Por que a homofobia recebe o tratamento do racismo
O ponto de partida é a decisão do STF na ADO 26, que enquadrou a homofobia e a transfobia nos tipos penais da Lei 7.716/1989 até que o Congresso edite legislação própria. Como a homofobia passou a ser tratada como expressão de racismo em sua dimensão social, aplicam-se a ela as regras próprias do crime de racismo, inclusive quanto à definição de competência.
No caso analisado, as falas não atingiam apenas uma pessoa determinada, mas uma coletividade, com potencial de estimular hostilidade contra pessoas em razão da orientação sexual ou identidade de gênero. Esse alcance coletivo foi relevante para caracterizar a conduta como racismo em dimensão social.

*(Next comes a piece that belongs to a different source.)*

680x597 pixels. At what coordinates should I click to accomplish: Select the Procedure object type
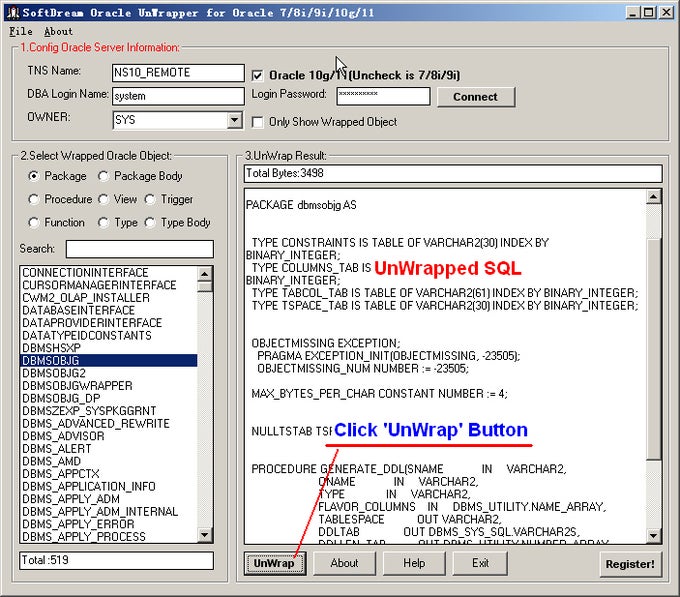pos(34,199)
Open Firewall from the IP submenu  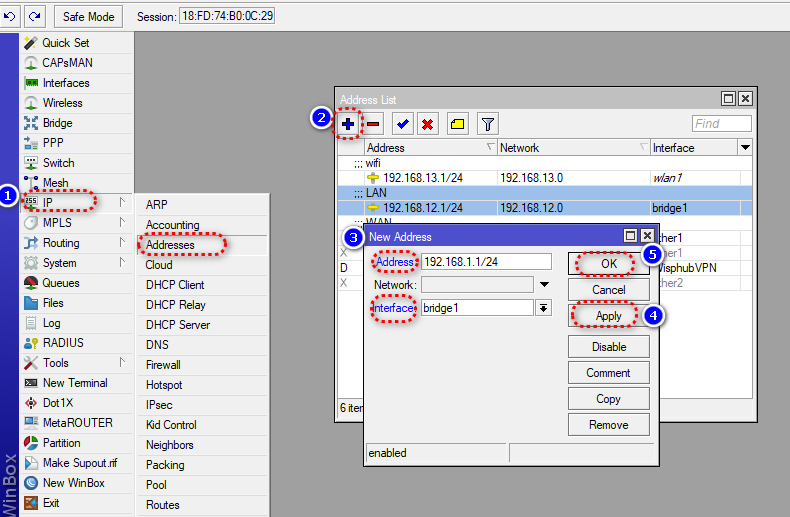[163, 365]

O critério da potencialidade de acesso no exterior
Para fixar a competência federal, o STJ aplicou o entendimento de que basta a amplitude do meio de divulgação permitir o acesso ao conteúdo no estrangeiro. Publicações em perfis abertos do Facebook e vídeos no YouTube têm alcance mundial, e o Marco Civil da Internet reconhece expressamente a escala global da rede.
Não é preciso provar que alguém efetivamente visualizou o material fora do território nacional: a mera potencialidade de acesso internacional já configura a competência da Justiça Federal.